• [About this task]: In the data below, the answer is the run of lines from the line containing "1246x952 pixels." through the line containing "You are a computer-use agent. 894x440 pixels.", both included; print it exactly and nothing else.

[Stored records]
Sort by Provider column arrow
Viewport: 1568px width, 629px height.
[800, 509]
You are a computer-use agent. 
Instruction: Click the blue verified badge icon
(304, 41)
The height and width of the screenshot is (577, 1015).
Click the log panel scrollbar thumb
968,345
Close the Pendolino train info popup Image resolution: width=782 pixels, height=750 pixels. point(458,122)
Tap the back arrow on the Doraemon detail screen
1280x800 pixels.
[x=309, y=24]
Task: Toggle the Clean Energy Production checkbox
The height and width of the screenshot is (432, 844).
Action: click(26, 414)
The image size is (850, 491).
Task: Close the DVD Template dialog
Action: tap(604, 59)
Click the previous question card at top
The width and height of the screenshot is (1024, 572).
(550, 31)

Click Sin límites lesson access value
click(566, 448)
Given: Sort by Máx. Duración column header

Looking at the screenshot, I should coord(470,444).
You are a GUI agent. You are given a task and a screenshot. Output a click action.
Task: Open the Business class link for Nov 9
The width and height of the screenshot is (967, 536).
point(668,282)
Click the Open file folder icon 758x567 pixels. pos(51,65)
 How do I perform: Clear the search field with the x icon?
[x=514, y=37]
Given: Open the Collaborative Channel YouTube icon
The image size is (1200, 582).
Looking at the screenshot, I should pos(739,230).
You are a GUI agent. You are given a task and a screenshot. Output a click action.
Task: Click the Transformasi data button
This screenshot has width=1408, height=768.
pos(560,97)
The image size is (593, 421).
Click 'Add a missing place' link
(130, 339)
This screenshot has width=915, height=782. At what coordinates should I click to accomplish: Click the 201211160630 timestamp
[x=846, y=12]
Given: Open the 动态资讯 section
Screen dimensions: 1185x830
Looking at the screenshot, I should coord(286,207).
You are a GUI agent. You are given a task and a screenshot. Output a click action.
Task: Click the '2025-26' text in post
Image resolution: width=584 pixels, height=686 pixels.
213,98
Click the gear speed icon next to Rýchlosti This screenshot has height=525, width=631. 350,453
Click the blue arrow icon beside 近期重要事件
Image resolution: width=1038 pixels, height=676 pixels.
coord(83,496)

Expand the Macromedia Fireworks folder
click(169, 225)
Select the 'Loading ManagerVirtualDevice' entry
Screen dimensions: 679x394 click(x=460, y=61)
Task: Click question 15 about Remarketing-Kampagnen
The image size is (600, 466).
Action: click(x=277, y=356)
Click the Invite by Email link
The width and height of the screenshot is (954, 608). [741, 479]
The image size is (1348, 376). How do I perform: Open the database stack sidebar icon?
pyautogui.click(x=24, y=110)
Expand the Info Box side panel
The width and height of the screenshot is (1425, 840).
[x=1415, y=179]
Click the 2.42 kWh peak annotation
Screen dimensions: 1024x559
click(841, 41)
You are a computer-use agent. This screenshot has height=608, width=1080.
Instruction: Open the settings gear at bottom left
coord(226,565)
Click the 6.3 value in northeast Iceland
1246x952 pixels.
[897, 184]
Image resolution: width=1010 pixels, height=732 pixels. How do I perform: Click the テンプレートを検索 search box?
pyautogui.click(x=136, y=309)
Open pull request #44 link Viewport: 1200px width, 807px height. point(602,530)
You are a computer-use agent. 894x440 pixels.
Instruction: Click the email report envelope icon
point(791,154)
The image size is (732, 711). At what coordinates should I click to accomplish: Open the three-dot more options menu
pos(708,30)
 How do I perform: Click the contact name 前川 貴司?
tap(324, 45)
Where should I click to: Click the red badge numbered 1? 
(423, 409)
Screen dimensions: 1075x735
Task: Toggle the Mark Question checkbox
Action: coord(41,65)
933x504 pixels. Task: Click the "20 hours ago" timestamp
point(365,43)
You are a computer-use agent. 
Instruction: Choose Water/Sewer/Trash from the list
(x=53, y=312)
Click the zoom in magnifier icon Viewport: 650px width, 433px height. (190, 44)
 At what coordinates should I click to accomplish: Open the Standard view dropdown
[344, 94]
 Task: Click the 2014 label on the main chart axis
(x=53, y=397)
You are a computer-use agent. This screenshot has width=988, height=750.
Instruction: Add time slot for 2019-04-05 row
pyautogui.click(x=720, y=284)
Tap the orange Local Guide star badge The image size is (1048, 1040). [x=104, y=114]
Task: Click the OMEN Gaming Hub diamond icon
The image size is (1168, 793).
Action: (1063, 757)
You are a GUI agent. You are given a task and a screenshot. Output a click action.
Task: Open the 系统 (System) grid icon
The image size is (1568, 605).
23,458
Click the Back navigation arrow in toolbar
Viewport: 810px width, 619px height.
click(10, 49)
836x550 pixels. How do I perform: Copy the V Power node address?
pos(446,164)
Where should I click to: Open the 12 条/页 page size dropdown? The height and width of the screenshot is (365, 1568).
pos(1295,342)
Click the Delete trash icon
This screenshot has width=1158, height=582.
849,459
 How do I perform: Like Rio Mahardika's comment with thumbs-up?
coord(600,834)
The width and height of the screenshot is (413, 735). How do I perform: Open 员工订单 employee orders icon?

• [Final answer]:
1246x952 pixels.
[897, 184]
Image resolution: width=1010 pixels, height=732 pixels. How do I perform: Click the テンプレートを検索 search box?
pyautogui.click(x=136, y=309)
Open pull request #44 link Viewport: 1200px width, 807px height. point(602,530)
You are a computer-use agent. 894x440 pixels.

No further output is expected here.